I like your idea a lot though, set a threshold and consciously try and stay under it, that is a good idea.

I played a lot of acoustic and electric without an amp, so there was that. I know your pain


----------



## Wardo (Feb 5, 2010)

String gauge ?

I stopped playing electric for about 40 years just played acoustic dreads with 13s kinda bluegrass flat pickin style.

In 2017 I bought a Telecaster and had issues pushing chords out of tune with too much grip but some of that was also that the nut slots needed to come down a bit. I was using 11s on the Tele for about a year because I was a bit heavy handed and 11s felt closer to an acoustic tension. 

Anyway, I just got used to it over time and now I run 9.5s on a Telecaster, 10s on a 335. I'm still using 11s on a Les Paul Jr but that's because of the songs that I use that guitar for - might try 10s on it next change.

So as it is now I switch from acoustics with 13s to electrics with 9.5s and don't make an conscious decisions about playing differently. 

Pretty much just adapted over time without even knowing it.


----------



## Doug Gifford (Jun 8, 2019)

This fellow, in one of his videos, suggests the following:
1) turn your amp to 10
2) turn your guitar volume high enough to really hurt if you pick heavy
3) soften your picking so it doesn't blow you away

Sounds like a good Pavlovian approach.


----------



## Always12AM (Sep 2, 2018)

Throw away the pick.


----------



## NotFromToronto (Dec 10, 2009)

Wardo said:


> String gauge ?
> 
> I stopped playing electric for about 40 years just played acoustic dreads with 13s kinda bluegrass flat pickin style.
> 
> ...


I use 10s on my LP and SG, and 9s on my strat. I don’t have an issue with gripping too hard on my fret hand such that I push the strings out of tune, but I probably would if the frets were any taller. The bigger problem is the degree to which I seem to dig with the pick.
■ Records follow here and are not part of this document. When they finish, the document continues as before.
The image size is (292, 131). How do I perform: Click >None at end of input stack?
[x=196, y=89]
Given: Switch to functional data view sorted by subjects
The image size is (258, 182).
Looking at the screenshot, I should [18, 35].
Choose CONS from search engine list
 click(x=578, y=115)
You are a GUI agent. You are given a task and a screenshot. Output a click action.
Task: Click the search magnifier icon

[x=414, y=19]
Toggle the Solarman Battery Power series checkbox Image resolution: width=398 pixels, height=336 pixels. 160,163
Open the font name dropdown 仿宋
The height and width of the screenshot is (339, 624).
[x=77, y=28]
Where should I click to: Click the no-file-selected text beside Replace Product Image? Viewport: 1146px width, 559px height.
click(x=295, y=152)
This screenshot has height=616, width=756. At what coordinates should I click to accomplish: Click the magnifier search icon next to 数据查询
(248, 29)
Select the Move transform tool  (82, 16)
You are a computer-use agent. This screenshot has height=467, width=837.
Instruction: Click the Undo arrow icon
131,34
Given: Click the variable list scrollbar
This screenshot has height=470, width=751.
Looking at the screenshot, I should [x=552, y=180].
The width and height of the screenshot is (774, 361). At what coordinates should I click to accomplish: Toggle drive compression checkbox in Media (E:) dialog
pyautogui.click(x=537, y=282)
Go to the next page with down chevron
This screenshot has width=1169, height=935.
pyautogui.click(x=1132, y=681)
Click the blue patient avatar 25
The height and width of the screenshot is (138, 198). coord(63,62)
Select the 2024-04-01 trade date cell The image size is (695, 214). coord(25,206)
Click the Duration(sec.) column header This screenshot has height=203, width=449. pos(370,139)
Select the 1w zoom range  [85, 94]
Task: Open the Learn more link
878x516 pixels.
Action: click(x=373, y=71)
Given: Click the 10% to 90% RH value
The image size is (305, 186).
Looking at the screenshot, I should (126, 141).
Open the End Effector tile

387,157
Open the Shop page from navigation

I can lighten up when I’m thinking about it consciously, but trying to get to the point where my ‘default’ setting is a lighter touch.


----------



## NotFromToronto (Dec 10, 2009)

Doug Gifford said:


> This fellow, in one of his videos, suggests the following:
> 1) turn your amp to 10
> 2) turn your guitar volume high enough to really hurt if you pick heavy
> 3) soften your picking so it doesn't blow you away
> ...


This would be effective eventually, but I’d definitely be deaf first!


----------



## NotFromToronto (Dec 10, 2009)

Always12AM said:


> Throw away the pick.


I am probably too heavy when I use my fingers as well. Ideally I’d like to be able to do both!


----------



## Always12AM (Sep 2, 2018)

NotFromToronto said:


> I am probably too heavy when I use my fingers as well. Ideally I’d like to be able to do both!


I’d just keep practicing. Strings, amp volume etc. they are all relative to your touch. Just keep playing. I’m not qualified enough to give playing tips to anyone really.


----------



## Parabola (Oct 22, 2021)

This might sound dumb, but blues playing can utilize a variety of pick attack dynamics and other fret hand techniques like harmonics and mutes that force you to throttle back a bit. Personally I found playing slide really helpful for that as you try and find the right “touch” between the slide and strings.


----------



## Sketchy Jeff (Jan 12, 2019)

NotFromToronto said:


> consciously trying to soften my attack


what for? 
do you not like the sound of heavier attack on electric?
or maybe you hurt yourself or pull strings off?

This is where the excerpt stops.